● KUTIPAN DOKUMEN:
------

Dalam perjalanan kariernya, seniman besar kelahiran Tababan, Bali, ini telah menciptakan lebih dari 300 patung, dan setidaknya 80 di antaranya adalah karya publik yang mengagumkan.

Beberapa patung ikonik buatannya, seperti Patung Kuda Arjuna Wijaya di Jakarta, Monumen Proklamator Indonesia, dan tentu saja Patung Garuda Wisnu Kencana di Bali, menjadi bukti betapa luar biasanya kontribusi dia bagi seni dan budaya Indonesia.

Patung karya bertajuk the Love Nest (Foto: Instagram @nyoman_nuarta)

Patung bartajuk PAKSI yang ada di kompleks Villa Bougenville Dua di Cipanas itu merupakan karya Nyoman yang dibuat pada 1991. Tahun-tahun itu pula, menurut putri sulungnya Putu Tania Madiadipoera, puncak kejeniusan sang maestro.

“Papa itu menurut aku peak of his genius sampe tahun 90an...Saya suka bilang ke kolektor-kolektor terutama yang muda-muda. Kalau mau cari karya Nyoman Nuarta, cari itu pada saat dia peak. Buat saya pribadi, anaknya nih, itu 80 sampai 90-95. Itu yang paling sangar karyanya.”

Produktivitas Nyoman memang terjadi saat memasuki era 1990-an. Ia semakin gila memproduksi karya kala itu. Setahun bahkan sanggup menghasilkan 23 karya yakni pada 1994. Pada 1990 dia memproduksi 17 karya. Rata-rata setahun di kurun waktu itu 5-9 karya. Sungguh tahun yang sangat produktif bagi seorang seniman patung.

Dari Presiden ke Presiden

Komeng masih berstatus sebagai mahasiswa ITB saat ditelepon Moerdiono, staf muda di kantor Sekretariat Negara [Setneg] di era Pemerintahan Soeharto. Pada saat itu Kepala Setnegnya Sudharmono; kelak ia berpromosi menjadi wakil presiden.

Moerdiono memanggilnya Pak Nyoman saat menyampaikan hasil keputusan dewan juri bahwa ia dinyatakan sebagai pemenang lomba pembuatan patung proklamator: Soekarno-Hatta yang kini berdiri mentereng di Tugu Proklamasi, Jakarta.

Patung bertajuk Speed ini kini berdiri mentereng di Sirkuit Internasional Mandalika, NTB (Foto: Instagram @nyoman_nuarta)

“Itu menjadi titik awal Nyoman mulai masuk berkenalan dengan pejabat negara,” kata Cynthia Laksmi Nuarta, istri sang pematung yang telah mendampinginya selama puluhan tahun.

Sejak itu, namanya mulai beredar di kalangan pejabat negeri ini meski presiden telah berganti tujuh kali sejak zaman Presiden Soeharto.

“Saya kenal sama orang [pejabat] itu bukan menyodorkan diri, tapi karena ada prestasi. Kemudian kenal Pak Harto juga begitu, karena prestasi, bukan karena pertemanan terus dibawa-bawa. Yang seperti itu aku nggak suka,” kata Nyoman.

------

Entri dataset:
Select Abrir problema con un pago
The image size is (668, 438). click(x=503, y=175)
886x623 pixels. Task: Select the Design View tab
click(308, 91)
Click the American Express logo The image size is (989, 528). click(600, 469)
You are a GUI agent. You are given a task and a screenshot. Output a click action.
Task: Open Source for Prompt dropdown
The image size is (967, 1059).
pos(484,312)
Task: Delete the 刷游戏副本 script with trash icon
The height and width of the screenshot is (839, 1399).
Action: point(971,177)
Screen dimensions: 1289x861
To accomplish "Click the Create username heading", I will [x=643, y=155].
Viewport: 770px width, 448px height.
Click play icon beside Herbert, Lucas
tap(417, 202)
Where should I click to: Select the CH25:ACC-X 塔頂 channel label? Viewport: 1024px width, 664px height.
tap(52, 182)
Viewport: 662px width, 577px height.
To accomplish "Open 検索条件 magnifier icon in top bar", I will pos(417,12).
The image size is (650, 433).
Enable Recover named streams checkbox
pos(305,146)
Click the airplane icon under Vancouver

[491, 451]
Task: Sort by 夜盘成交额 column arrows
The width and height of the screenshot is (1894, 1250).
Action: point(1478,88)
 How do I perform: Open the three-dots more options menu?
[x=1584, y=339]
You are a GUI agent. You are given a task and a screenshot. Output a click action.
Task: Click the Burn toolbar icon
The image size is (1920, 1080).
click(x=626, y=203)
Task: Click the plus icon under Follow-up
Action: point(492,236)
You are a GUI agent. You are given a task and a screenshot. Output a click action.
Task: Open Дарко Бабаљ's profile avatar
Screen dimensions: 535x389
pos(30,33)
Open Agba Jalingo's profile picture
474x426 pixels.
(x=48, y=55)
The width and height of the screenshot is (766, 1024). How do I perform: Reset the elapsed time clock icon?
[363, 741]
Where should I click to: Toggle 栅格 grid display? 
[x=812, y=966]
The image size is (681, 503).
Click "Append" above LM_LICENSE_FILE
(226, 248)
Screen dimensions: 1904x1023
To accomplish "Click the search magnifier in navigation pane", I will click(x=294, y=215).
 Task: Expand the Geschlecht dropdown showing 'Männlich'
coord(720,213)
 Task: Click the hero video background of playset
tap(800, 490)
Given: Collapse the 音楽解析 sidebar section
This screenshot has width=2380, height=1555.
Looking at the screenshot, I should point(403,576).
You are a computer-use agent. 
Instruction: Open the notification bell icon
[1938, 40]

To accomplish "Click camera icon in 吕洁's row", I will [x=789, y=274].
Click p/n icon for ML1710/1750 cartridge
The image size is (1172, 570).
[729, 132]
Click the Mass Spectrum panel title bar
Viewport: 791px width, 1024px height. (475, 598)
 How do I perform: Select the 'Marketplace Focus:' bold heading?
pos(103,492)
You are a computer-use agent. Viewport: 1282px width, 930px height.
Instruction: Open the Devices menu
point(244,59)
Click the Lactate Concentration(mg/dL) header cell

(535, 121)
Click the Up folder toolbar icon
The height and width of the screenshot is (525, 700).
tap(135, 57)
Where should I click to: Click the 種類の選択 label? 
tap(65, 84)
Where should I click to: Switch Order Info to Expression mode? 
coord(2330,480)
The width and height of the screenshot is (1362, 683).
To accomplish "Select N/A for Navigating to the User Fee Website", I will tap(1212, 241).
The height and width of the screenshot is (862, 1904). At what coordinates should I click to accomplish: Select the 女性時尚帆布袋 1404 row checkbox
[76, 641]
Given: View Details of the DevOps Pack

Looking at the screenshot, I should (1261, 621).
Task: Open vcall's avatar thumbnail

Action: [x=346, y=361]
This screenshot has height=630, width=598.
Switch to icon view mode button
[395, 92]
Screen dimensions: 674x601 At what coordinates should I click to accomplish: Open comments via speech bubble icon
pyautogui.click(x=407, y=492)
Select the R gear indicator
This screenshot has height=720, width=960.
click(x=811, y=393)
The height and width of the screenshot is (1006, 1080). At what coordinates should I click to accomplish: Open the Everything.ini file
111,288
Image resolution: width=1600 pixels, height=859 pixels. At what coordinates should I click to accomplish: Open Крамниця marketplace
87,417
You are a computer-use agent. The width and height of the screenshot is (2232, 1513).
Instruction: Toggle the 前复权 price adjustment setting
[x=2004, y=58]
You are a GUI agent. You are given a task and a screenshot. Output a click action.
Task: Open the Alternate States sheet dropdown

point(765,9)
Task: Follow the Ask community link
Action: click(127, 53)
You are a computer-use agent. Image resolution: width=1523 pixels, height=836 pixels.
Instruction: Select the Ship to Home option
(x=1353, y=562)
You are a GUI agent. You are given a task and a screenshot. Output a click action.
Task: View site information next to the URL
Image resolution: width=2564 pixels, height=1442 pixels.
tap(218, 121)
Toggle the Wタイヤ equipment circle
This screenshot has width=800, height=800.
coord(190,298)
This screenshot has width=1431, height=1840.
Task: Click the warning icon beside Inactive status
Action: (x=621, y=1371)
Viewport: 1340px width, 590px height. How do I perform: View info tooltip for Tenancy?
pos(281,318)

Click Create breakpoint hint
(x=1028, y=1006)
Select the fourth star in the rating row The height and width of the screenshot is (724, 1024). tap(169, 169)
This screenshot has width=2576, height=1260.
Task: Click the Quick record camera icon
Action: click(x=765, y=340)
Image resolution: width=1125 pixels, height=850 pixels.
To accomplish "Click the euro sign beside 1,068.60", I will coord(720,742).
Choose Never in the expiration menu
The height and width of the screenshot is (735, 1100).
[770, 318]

------

● TUGAS ANDA:
1/ Tuliskan kembali dari kutipan tentang Nyoman Nuarta seluruh bagian mulai dari "Patung bartajuk PAKSI" sampai "kejeniusan sang maestro.".
2/ Jawab pertanyaan berikut berdasarkan kutipan tentang Nyoman Nuarta:
(a) Berapa banyak patung yang telah diciptakan Nyoman Nuarta sepanjang kariernya?
(b) Pada tahun berapa patung PAKSI dibuat?
(c) Berapa karya yang dihasilkan Nyoman Nuarta pada 1994?
3/ Teruskan kutipan tentang Nyoman Nuarta, dimulai setelah kalimat terakhirnya.

● HASIL TUGAS:
1/
Patung bartajuk PAKSI yang ada di kompleks Villa Bougenville Dua di Cipanas itu merupakan karya Nyoman yang dibuat pada 1991. Tahun-tahun itu pula, menurut putri sulungnya Putu Tania Madiadipoera, puncak kejeniusan sang maestro.

2/
(a) Lebih dari 300 patung.
(b) 1991.
(c) 23 karya.

3/
Dari Lukisan ke Patung

Seni patung praktis baru diakrabi Nyoman saat kuliah di ITB. Sebelumnya ia tak mengenal sama sekali seni patung. Itu sebabnya ketika baru masuk ITB dan pihak kampus menyodorkan formulir untuk memilih jurusan, ia langsung isi dengan tulisan ‘lukis’.

“Kita datang ke sini langsung disodori formulir. Baru juga nongol, udah disuruh ngisi, coba aneh juga. Jadi silakan pilih mau lukis, patung, atau apa gitu. Ya kita kan belum tahu. Akhrinya kita ngisi aja lukis,” kenangnya. 

Akhirnya Nyoman terpilih menjadi mahasiswa di studio lukis. Penentuan jurusan ini berdasarkan hasil penilaian sejumlah maestro lukis antara lain Ahmad sadali, Srihadi Soedarsono, dan Umi Dachlan.

Artinya keputusan ia masuk ke jurusan seni sudah lewat skrining para maestro. Sang kepala jurusan kala itu berujar, ‘kamu ini hebat.’ Karena Nyoman dapat lulus dari kurasi para maestro.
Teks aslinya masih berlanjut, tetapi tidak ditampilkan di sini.